Cette infrastructure doit permettre à Helsinki de mieux surveiller sa frontière et de prévenir une éventuelle instrumentalisation des flux migratoires par Moscou
La Finlande a inauguré ce lundi une clôture de 200 kilomètres, le long de sa frontière avec la Russie. Érigée par tronçons dans plusieurs zones stratégiques, cette infrastructure doit permettre à Helsinki de mieux surveiller sa frontière et de prévenir une éventuelle instrumentalisation des flux migratoires par Moscou.
Une barrière de 4,5 mètres de haut pour une frontière qui reste sous haute surveillance. Près de trois ans après la fermeture de la frontière terrestre avec la Russie, Helsinki entend rester sur ses gardes face à une situation jugée «calme mais tendue». Cette nouvelle clôture est constituée de fil barbelé et dispose de caméras et de capteurs destinés à renforcer la surveillance de la frontière.
Pour la ministre finlandaise, cette infrastructure doit permettre de mieux contrôler les éventuelles intrusions et, si nécessaire, d'empêcher des personnes de pénétrer sur le territoire. La Finlande partage avec la Russie une frontière terrestre de 1.340 kilomètres. En décembre 2023, Helsinki avait décidé de fermer l'ensemble de ses points de passage après l'arrivée de plus de 1.300 migrants dépourvus de visa.
Les autorités finlandaises avaient alors accusé Moscou de favoriser l'arrivée de ressortissants de pays tiers à la frontière afin de déstabiliser le pays. Le Kremlin avait rejeté ces accusations, tandis que la Finlande dénonçait une forme de «guerre hybride». Depuis, la situation est redevenue beaucoup plus calme, avec seulement quelques tentatives isolées de franchissement illégal.

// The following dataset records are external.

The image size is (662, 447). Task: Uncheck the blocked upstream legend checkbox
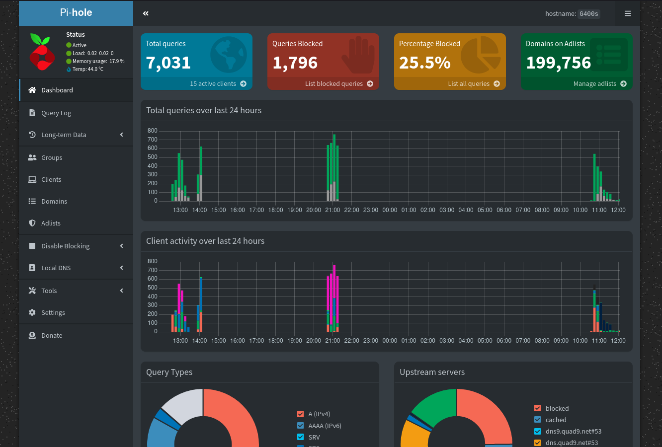[x=537, y=408]

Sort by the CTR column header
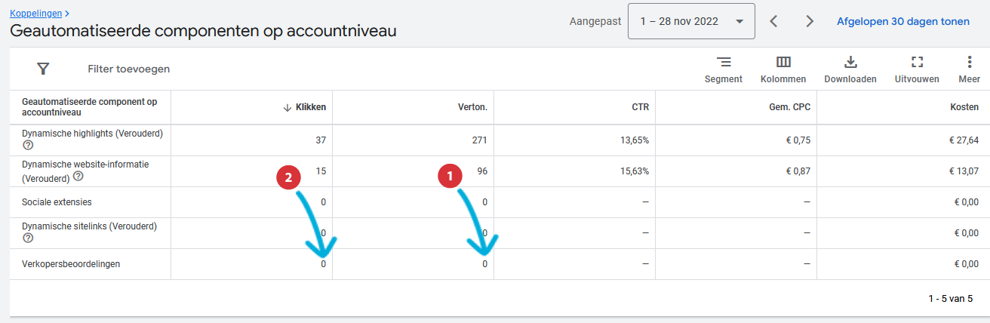click(x=641, y=107)
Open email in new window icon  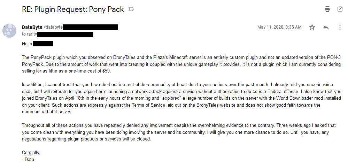pos(340,9)
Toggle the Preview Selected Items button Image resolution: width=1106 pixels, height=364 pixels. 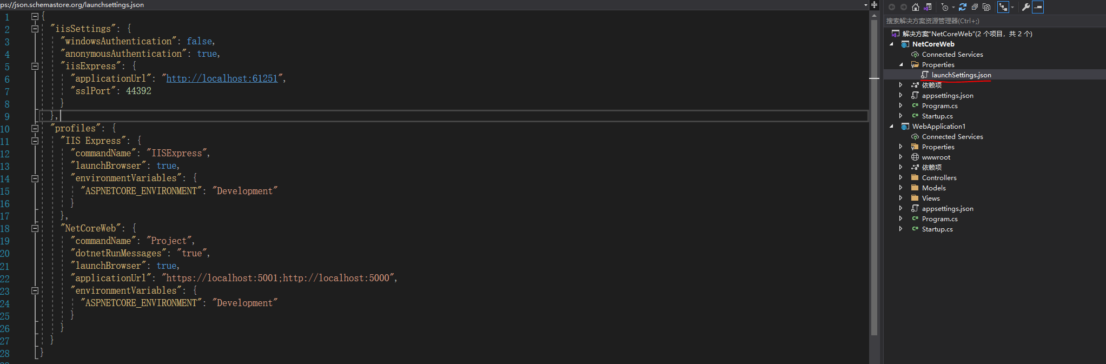[x=1038, y=7]
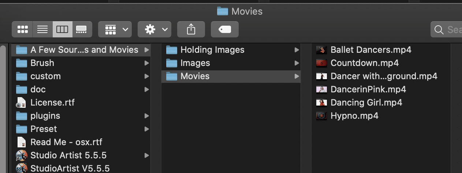This screenshot has width=462, height=173.
Task: Open the gear action menu
Action: 154,30
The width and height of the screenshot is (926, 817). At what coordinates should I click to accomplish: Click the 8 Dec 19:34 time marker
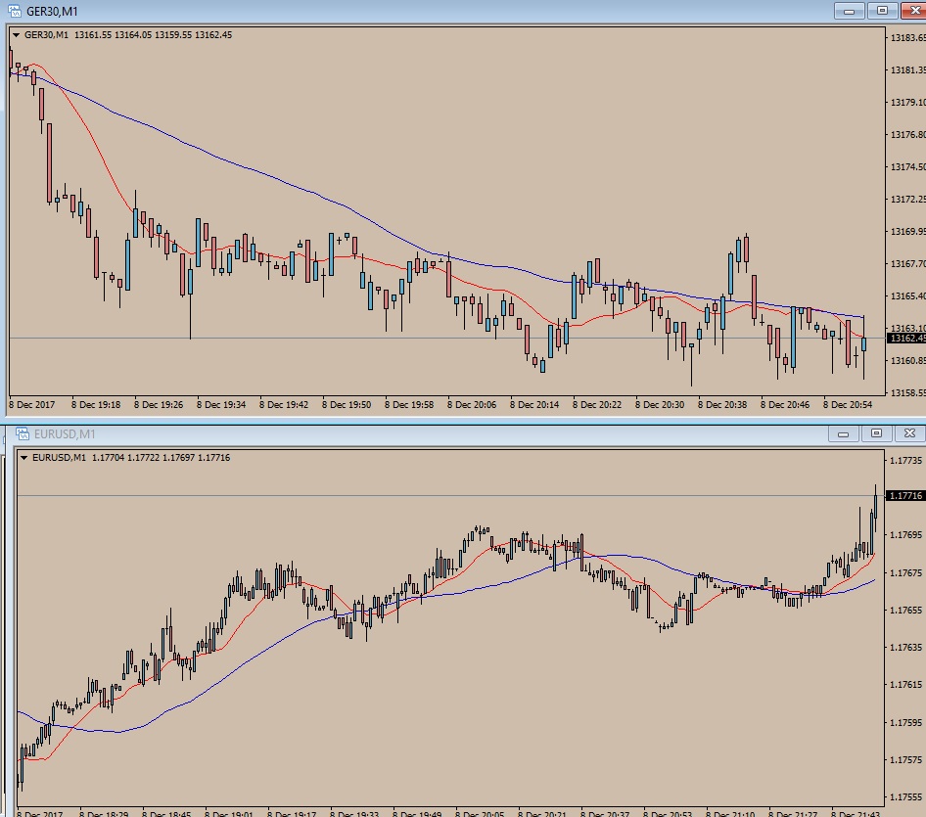click(221, 405)
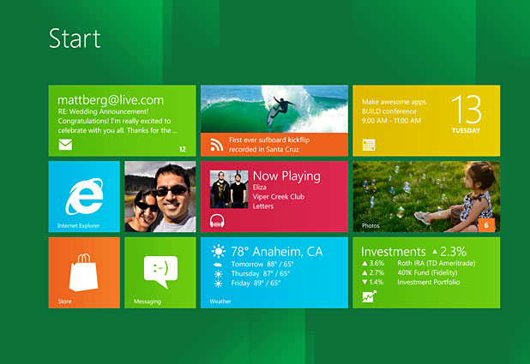Click the Store shopping bag icon

tap(83, 270)
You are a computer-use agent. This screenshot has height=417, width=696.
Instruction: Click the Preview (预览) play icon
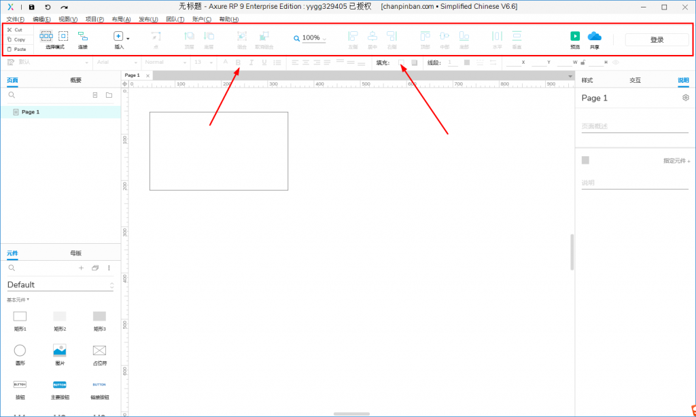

«Aujourd'hui, la situation est calme mais tendue et nous ne savons vraiment pas ce que demain nous réserve», a déclaré la ministre finlandaise de l'Intérieur, Mari Rantanen, lors de l'inauguration d'un tronçon près du poste-frontière de Nuijamaa, dans le sud-est du pays. «Les choses peuvent changer très rapidement, c'est pourquoi nous devons être parfaitement préparés», a-t-elle ajouté.
Un vaste chantier depuis l'entrée de la Finlande dans l'Otan La construction de cette clôture s'inscrit dans un changement majeur de la politique de sécurité finlandaise. Après des décennies de non-alignement militaire, la Finlande a rejoint l'Otan en avril 2023, quelques mois avant la fermeture de sa frontière avec la Russie.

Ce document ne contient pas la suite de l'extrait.